--- What you are asked to do ---
Take the entries that follow and return exactly the lines from the one holding "The height and width of the screenshot is (380, 563)." through the one holding "You are a computer-use", both included. Nothing else is needed.
::::::
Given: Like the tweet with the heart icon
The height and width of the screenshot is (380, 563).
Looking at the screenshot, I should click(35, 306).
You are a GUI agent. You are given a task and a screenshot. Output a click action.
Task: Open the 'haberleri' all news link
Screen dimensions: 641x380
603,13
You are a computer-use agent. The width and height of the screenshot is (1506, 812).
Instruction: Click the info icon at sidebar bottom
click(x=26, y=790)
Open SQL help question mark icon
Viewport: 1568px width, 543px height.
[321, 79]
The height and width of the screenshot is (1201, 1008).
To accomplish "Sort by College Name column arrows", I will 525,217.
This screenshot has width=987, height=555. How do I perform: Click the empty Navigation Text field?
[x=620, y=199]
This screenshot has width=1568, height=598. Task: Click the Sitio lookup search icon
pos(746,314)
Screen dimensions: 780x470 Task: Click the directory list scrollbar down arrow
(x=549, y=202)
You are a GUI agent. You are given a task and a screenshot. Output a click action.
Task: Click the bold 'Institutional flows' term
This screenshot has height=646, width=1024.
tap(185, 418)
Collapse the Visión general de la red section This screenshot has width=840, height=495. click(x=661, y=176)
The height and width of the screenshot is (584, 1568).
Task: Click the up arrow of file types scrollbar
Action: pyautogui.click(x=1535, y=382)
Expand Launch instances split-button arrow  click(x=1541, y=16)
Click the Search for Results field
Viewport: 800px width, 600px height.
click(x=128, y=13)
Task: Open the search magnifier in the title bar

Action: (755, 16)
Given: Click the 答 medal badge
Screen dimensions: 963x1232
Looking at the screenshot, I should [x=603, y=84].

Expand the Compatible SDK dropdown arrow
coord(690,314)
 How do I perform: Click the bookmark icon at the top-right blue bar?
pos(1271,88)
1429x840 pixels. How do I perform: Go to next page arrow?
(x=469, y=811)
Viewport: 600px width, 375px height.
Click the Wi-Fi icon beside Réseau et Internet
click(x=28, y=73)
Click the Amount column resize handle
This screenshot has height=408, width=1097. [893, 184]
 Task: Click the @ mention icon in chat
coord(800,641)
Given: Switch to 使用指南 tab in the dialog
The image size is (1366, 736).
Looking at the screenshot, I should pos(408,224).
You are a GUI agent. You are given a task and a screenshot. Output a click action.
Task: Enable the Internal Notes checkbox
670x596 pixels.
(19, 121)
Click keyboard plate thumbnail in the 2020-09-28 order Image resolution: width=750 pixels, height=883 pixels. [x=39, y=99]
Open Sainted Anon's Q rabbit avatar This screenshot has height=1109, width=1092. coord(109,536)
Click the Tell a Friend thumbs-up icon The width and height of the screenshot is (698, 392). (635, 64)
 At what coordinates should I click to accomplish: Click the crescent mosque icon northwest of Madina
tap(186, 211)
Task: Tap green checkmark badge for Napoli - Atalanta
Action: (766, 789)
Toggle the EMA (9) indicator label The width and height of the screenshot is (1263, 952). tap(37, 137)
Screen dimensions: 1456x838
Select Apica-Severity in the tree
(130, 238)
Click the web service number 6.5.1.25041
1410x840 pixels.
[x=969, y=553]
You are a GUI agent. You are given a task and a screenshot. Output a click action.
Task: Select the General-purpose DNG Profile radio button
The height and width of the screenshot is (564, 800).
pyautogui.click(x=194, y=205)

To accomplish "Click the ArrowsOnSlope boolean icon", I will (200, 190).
::::::
--- Answer box ---
The height and width of the screenshot is (380, 563).
Looking at the screenshot, I should click(35, 306).
You are a GUI agent. You are given a task and a screenshot. Output a click action.
Task: Open the 'haberleri' all news link
Screen dimensions: 641x380
603,13
You are a computer-use agent. The width and height of the screenshot is (1506, 812).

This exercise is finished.